THE INPUT →
· · · ·
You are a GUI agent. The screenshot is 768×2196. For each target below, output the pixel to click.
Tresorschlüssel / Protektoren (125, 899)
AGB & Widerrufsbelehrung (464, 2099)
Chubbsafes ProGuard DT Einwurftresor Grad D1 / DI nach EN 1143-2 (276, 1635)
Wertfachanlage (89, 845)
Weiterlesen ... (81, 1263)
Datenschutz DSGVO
· · · ·
ABOUT THIS EXERCISE →
Up to and including the last line of the listing above, copy exactly every line from the one that contains "Tresorschlüssel / Protektoren (125, 899)" onward; leave out all others.

WRITTEN ANSWER →
Tresorschlüssel / Protektoren (125, 899)
AGB & Widerrufsbelehrung (464, 2099)
Chubbsafes ProGuard DT Einwurftresor Grad D1 / DI nach EN 1143-2 (276, 1635)
Wertfachanlage (89, 845)
Weiterlesen ... (81, 1263)
Datenschutz DSGVO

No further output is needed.